Develop and extract value from open data

Open data is fostering new opportunities for innovation, both in terms of entrepreneurship and public service. AWS embraces open data, providing the tools to develop and extract value in a single place. This includes direct hosting of public datasets at no cost on Amazon Simple Storage Service (Amazon S3).

In this blog post, we explore a use case for government organizations using the OpenStreetMap (OSM) dataset, a free, editable map of the world, created and maintained by volunteers and available for use with an open license. Using open source tools, we generate and render custom maps for a government’s digital property. By leveraging Amazon S3, Amazon EC2, Amazon ECS, and multi-tiered architectures, map tiles server can run in an efficient and highly available infrastructure.

Generate and render map tiles with OpenStreetMap

Governments often provide geographic information to users on their webpages. A country’s ministry of foreign affairs may display a map with the location and contact information of each of its global embassies. In other cases, cities may use it to provide directions and other details about tourist attractions.

OSM can provide agencies with geographic services with no data licensing costs, and with full control over how they use the data. This blog post will explain how to use Amazon S3 to access OSM data, how to use an EC2 instance to generate and compute OSM map tiles, and how to build a multi-tier, highly available architecture to serve map content.

The process to generate the tiles from OSM requires a number of open source tools. In addition to a PostgreSQL database, this includes:

PostGIS Extensions: a spatial database extender for PostgreSQL object-relational database
osm2pgsql: a tool that converts OSM data to postGIS-enabled PostgreSQL databases
mapnik: a map-rendering toolkit that includes bindings in Node, Python, and C++
renderd: a rendering daemon used with mapnik and OSM
mod_tile: an Apache module that renders and serves map tiles
OpenLayers: a mapping library that includes markers and tiled layers

Using Docker containers to render OpenStreetMap tiles

OSM provides an overview on how to install, configure, and use these tools from scratch to get the tiles rendered.
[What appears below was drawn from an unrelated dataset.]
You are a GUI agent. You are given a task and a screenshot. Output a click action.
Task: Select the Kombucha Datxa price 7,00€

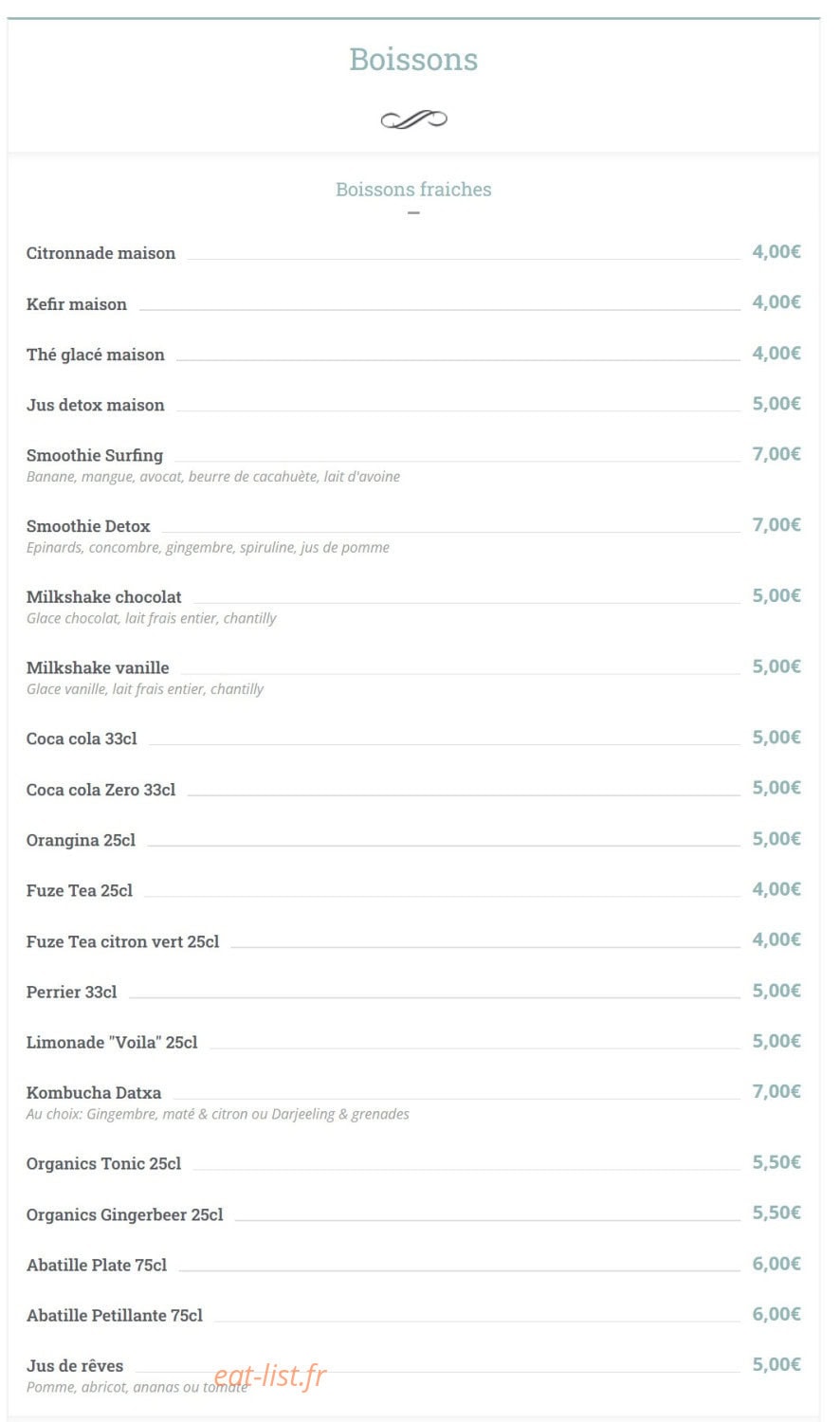(776, 1091)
For the purpose of this post, we use a pre-built container image with the set of tools needed to create and generate the map tiles from the OSM data.

For this example, let’s use a container image from the GitHub community, built by the National Center for Atmospheric Research Earth Observing Laboratory (NCAR EOL) that is based on the openstreetmap-docker-files image. The process is outlined below:

To begin, we need to start a Linux EC2 instance, which is where the rendering job will take place. After the tiles are created, they can be moved to S3, and the EC2 instance can be turned off until the next time we need to generate tiles.
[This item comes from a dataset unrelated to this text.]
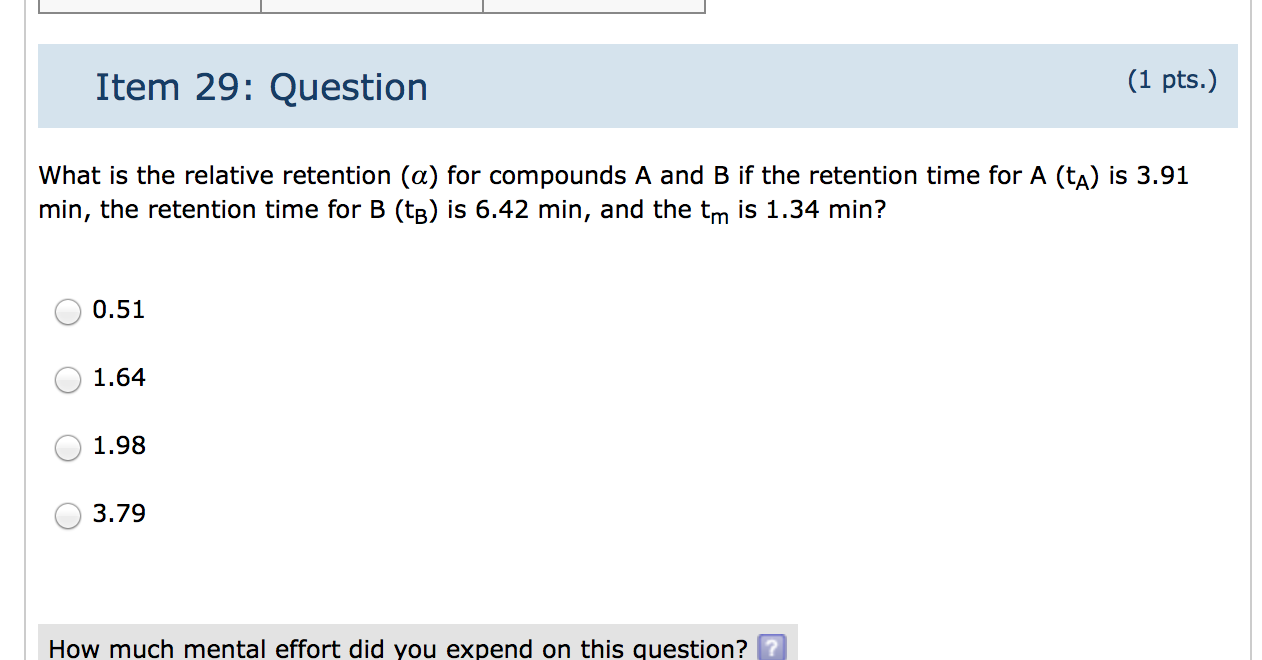Click the middle table cell at the top
Viewport: 1262px width, 660px height.
(372, 6)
Since the tile-rendering job is CPU-intensive, we recommend using an instance from the compute optimized C family. We also need an EBS volume attached to the instance with enough capacity for the raw PBF OSM map data.

Estimating infrastructure requirements before rendering tiles

In this example, we will render OSM PBF data from Spain, obtained from Geofabrik, which provides OSM map extracts. While we’re focusing on a single country, S3 provides direct access to data on a planetary level, accessible with any S3-compatible tool and through the same rendering process.
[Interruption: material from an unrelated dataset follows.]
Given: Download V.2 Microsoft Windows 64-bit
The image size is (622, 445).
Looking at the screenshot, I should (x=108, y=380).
We need around 100Gb of storage for Spain, but If you are going to build the whole planet, consider up to 400Gb. As shown in the image below, an EBS volume of 500GiB is more than enough space to store the raw PBF data and the PostgreSQL database. Once created in the console, you need to attach it to the instance.

With our instance ready and the EBS volume attached, there are two steps required before we can begin the actual rendering job:

Install Docker in our Amazon Linux instance.
Move the PBF file with the OSM data to the newly created EBS volume (you can access the AWS CLI S3 tool through the Geofabrik provided link or the S3 instructions at the OpenStreetMap on AWS information site). The container image will run using Docker Compose, so we need to install it on our instance.

Time to render

Now, we are ready to start the rendering. Initiate the PostgreSQL database with the following command:

docker-compose run osm initdb

After the database is ready, we can start to import the PBF data into the database with the following command:

docker-compose run osm import

Below is a partial summary of the imported Spain PBF file:

Processing: Node(75938k 303.8k/s) Way(6063k 13.21k/s) Relation(161710 388.73/s)  parse time: 1125s
All indexes on  planet_osm_point created  in 180s
Completed planet_osm_point
Creating osm_id index on  planet_osm_polygon
Creating indexes on  planet_osm_polygon finished
All indexes on  planet_osm_polygon created  in 208s
Completed planet_osm_polygon
Creating osm_id index on  planet_osm_line
Creating indexes on  planet_osm_line finished
All indexes on  planet_osm_line created  in 257s
Completed planet_osm_line

The process may take longer or shorter depending on the instance type selected and the size of the PBF file. Our example takes around seven hours. When all the data has been imported, we are ready to render the tiles. The Docker Compose command for the task is:

docker-compose run osm render

Note: We need to take into account the NCAR EOL warning at the container-image wiki at this stage. Ensure /var/lib/mod_tile directory exists and Docker’s containers www-data user has write permissions before rendering. This can be done by accessing the Docker image:

$ docker-compose run osm bash
docker # mkdir -p /var/lib/mod_tile/default
docker # chown www-data /var/lib/mod_tile/default

Assess the output

Total for all tiles rendered
renderd[36]: DEBUG: Connection 0, fd 8 closed, now 0 left
Meta tiles rendered: Rendered 349528 tiles in 26755.87 seconds (9.78 tiles/s)
Total tiles rendered: Rendered 22369792 tiles in 26755.87 seconds (625.63 tiles/s)
Total tiles handled: Rendered 349528 tiles in 26755.87 seconds (9.78 tiles/s)

Serve the map tiles

At this point, tiles are rendered and we are ready to start serving the map tiles. The container image also contains an Apache module with mod_tile server. Let’s bring it up with:

docker-compose up osm

We can now connect to the instance at port 8000 and check if the map displays correctly. Remember to allow connectivity on the port 8000 by opening the port in the instance’s security group. The map should display correctly, as shown below.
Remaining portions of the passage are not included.